If it be urged, that the present law does in reality impose no restraint, the intended act will make no alteration. There is no real prohibition now, there will be no nominal prohibition hereafter; and, therefore, the law will only produce what its advocates expect from it, a yearly addition to the revenue of the government. But, my lords, let us at last inquire to what it is to be imputed, that the present law swells the statute book to no purpose? and why this pernicious trade is carried on with confidence and security, in opposition to the law? It will not surely be confessed, that the government has wanted authority to execute its own laws; that the legislature has been awed by the populace, by the dregs of the populace, the drunkards and the beggars! Yet when the provisions made for the execution of a law so salutary, so just, and so necessary, were found defective, why were not others substituted of greater efficacy? Why, when one informer was torn in pieces, were there not new securities proposed to protect those who should by the same offence displease the people afterwards?
The law, my lords, has failed of a great part of its effect; but it has failed by cowardice on one part, and negligence on another; and though the duty, as it was laid, was in itself somewhat invidious, it would, however, have been enforced, could the revenue have gained as much by the punishment as was gained by the toleration of debauchery. It has, however, some effect; it may be imagined, that no man can be trusted where he is not known, and that some men are known too well to be trusted; and, therefore, many must be occasionally hindered from drinking spirits, while the law remains in its present state; who, when houses are set open by license, will never want an opportunity of complying with their appetites, but may at any time enter confidently, and call for poison, and mingle with numerous assemblies met only to provoke each other to intemperance by a kind of brutal emulation and obstreperous merriment.
This bill, therefore, my lords, is, as it has been termed, only an experiment; an experiment, my lords, of a very daring kind, which none would hazard but empirical politicians. It is an experiment to discover how far the vices of the populace may be made useful to the government, what taxes may be raised upon poison, and how much the court may be enriched by the destruction of the subjects.
The tendency of this bill is so evident, that those who appeared as its advocates have rather endeavoured to defeat their opponents by charging their proposals with absurdity, than by extenuating the ill consequence of their own scheme.

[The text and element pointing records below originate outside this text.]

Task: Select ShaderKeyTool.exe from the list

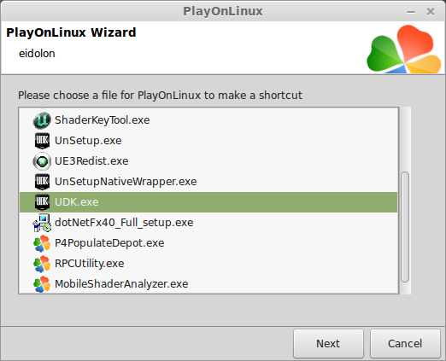Action: 208,120
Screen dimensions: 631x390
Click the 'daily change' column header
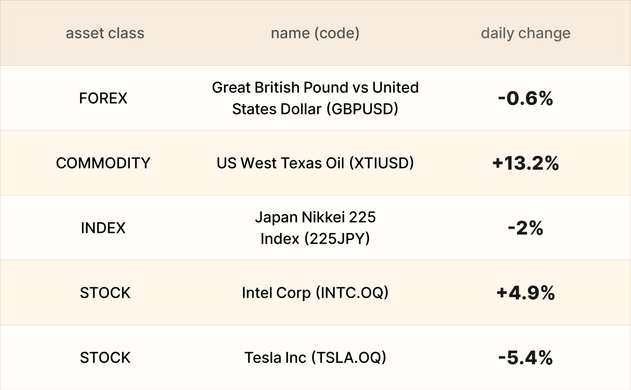click(526, 33)
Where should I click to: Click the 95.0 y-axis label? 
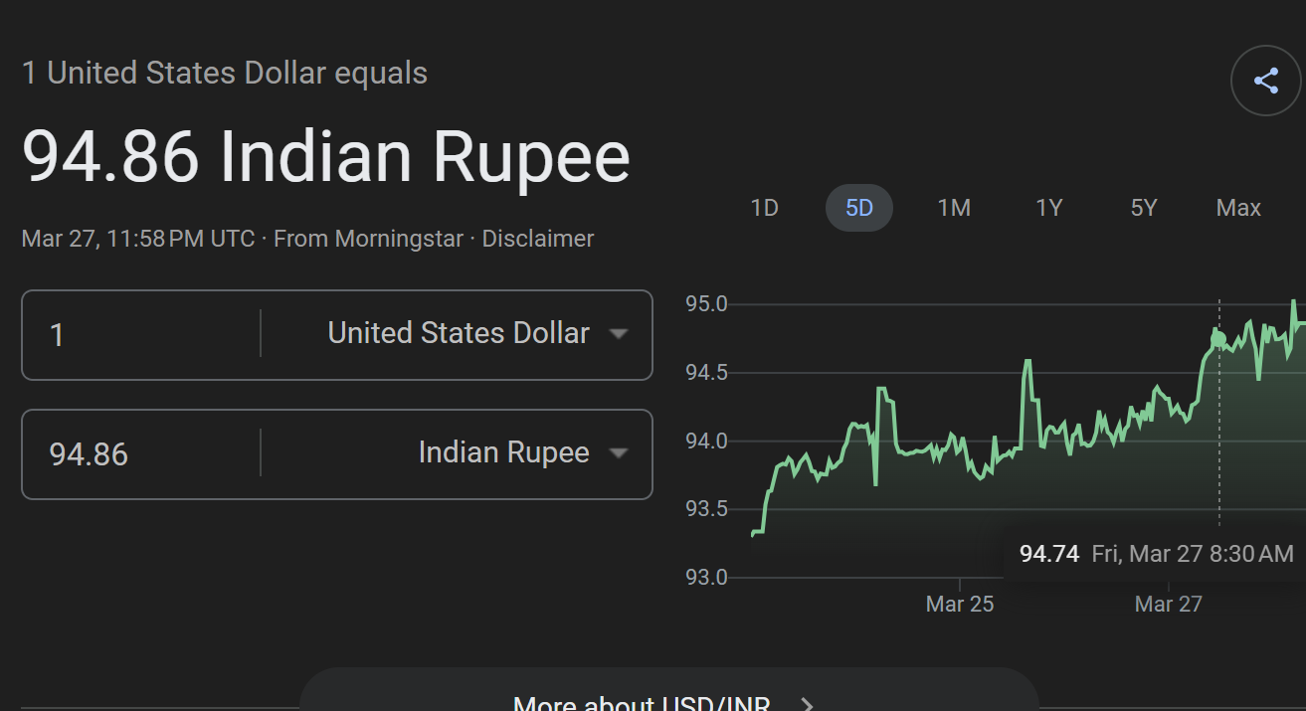[706, 303]
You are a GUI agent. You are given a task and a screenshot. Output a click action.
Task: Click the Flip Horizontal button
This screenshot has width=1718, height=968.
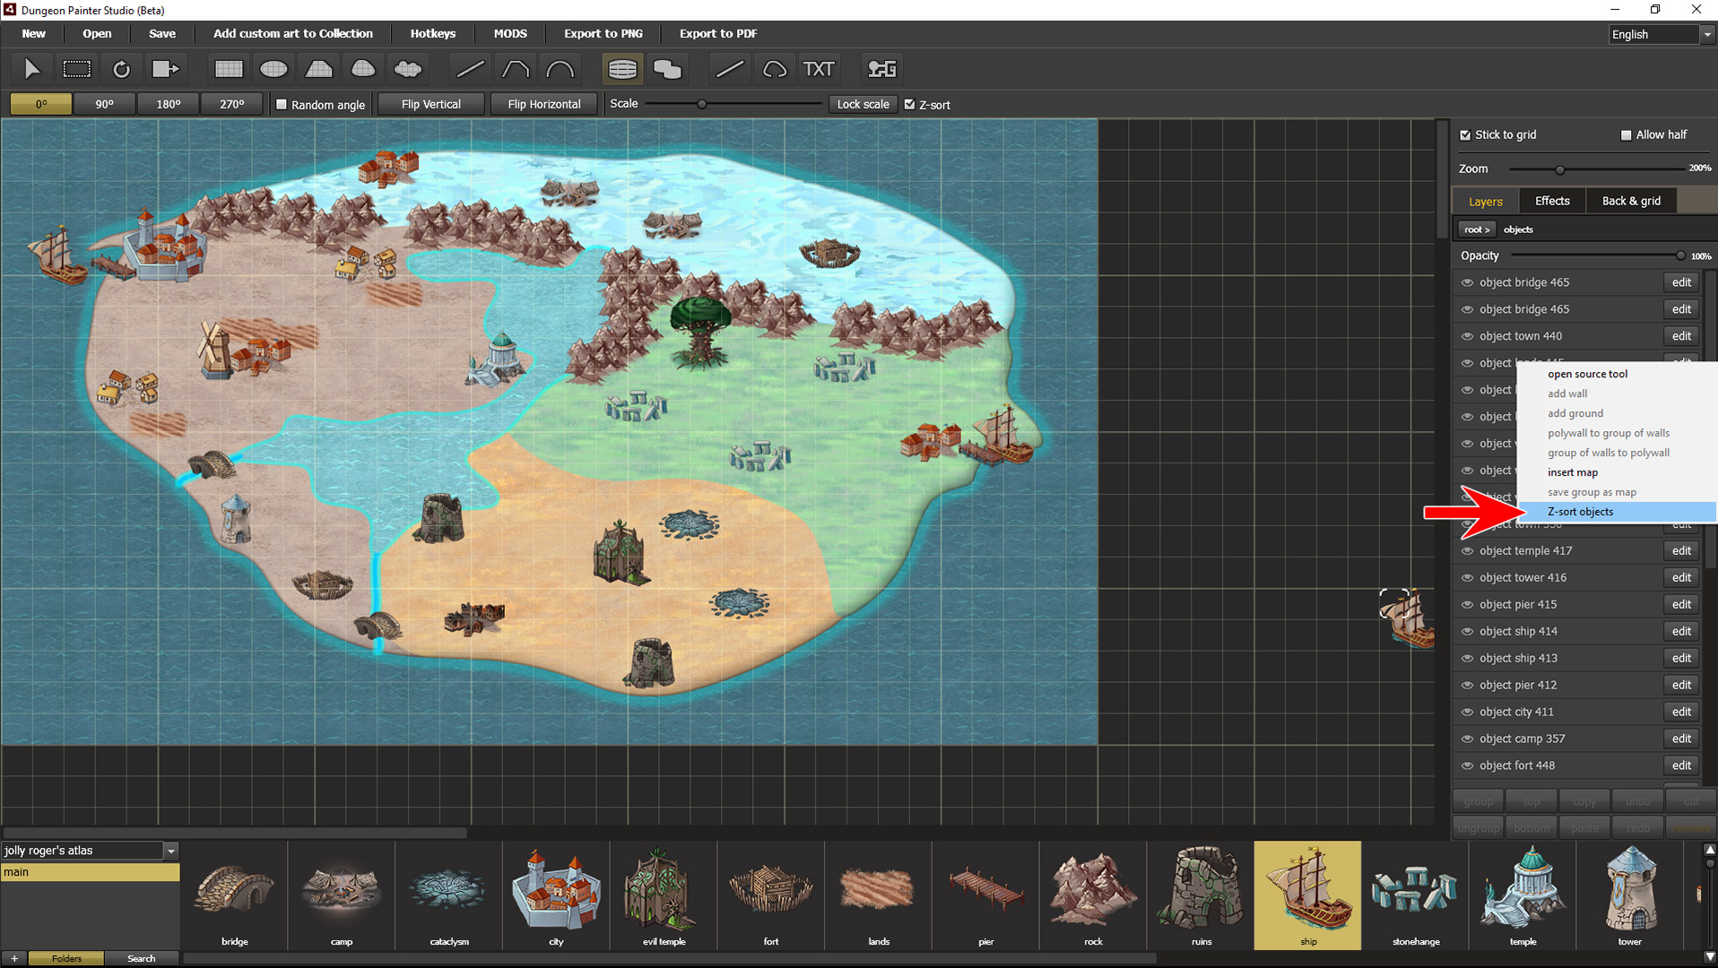pyautogui.click(x=543, y=105)
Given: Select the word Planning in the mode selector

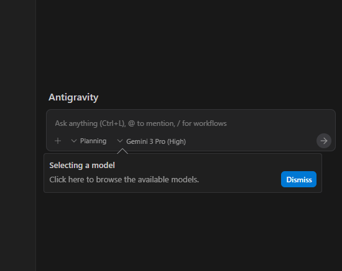Looking at the screenshot, I should point(93,141).
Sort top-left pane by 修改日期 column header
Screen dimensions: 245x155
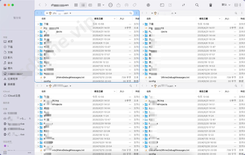[x=98, y=19]
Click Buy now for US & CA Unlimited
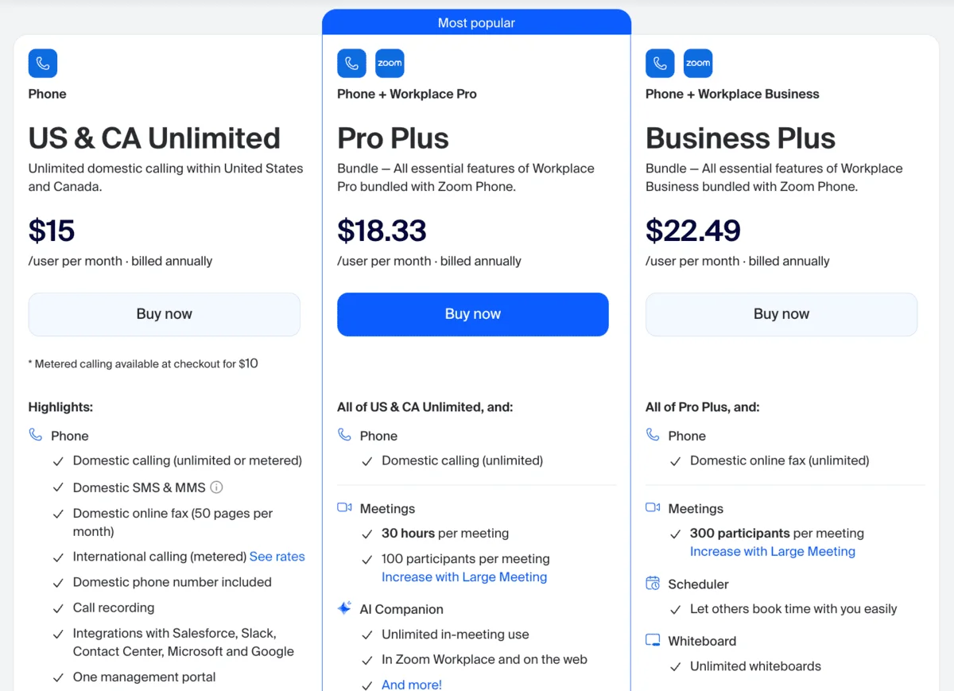This screenshot has height=691, width=954. 164,314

Their principal charge is, that those who oppose the bill recommend a total prohibition of all spirits. This assertion gives them an opportunity of abandoning their own cause, to expatiate upon the innocent uses of spirits, of their efficacy in medicine, and their convenience in domestick business, and to advance a multitude of positions which they know will not be denied, but which may be at once made useless to them, by assuring them, that no man desires to destroy the distillery for the pleasure of destroying it, or intends any thing more than some provisions which may hinder distilled spirits from being drunk by common people upon common occasions.
Having thus obviated the only answer that has hitherto been made to the strong arguments which have been offered against the bill, I must declare, that I have heard nothing else that deserves an answer, or that can possibly make any impression in favour of the bill; a bill, my lords, teeming with sedition and idleness, diseases and robberies; a bill that will enfeeble the body, corrupt the mind, and turn the cities of this populous kingdom into prisons for villains, or hospitals for cripples; and which I think it, therefore, our duty to reject.
Lord LONSDALE next spoke to the effect following:—My lords, the bill, on which we are now finally to determine, is of such a tendency, that it cannot be made a law, without an open and avowed disregard of all the rules which it has been hitherto thought the general interest of human nature to preserve inviolable. It is opposite at once to the precepts of the wise, and the practice of the good, to the original principles of virtue and the established maxims of policy.
I shall, however, only consider it with relation to policy, because the other considerations will naturally coincide; for policy is only the connexion of prudence with goodness, and directs only what virtue each particular occurrence requires to be immediately practised.
The first principle of policy, my lords, teaches us, that the power and greatness of a state arises from the number of its people; uninhabited dominions are an empty show, and serve only to encumber the nation to which they belong; they are a kind of pompous ornaments, which must be thrown away in time of danger, and equally unfit for resistance and retreat.
In the present war, my lords, if the number of our people were equal to that of the two nations against which we are engaged, the narrowness of our dominions would give us a resistless superiority; as we have fewer posts to defend, we might send more forces to attack our enemies, who must be weak in every part, because they must be dispersed to a very great extent. The torrent of war, as a flood of water, is only violent while it is confined, but loses its force as it is more diffused.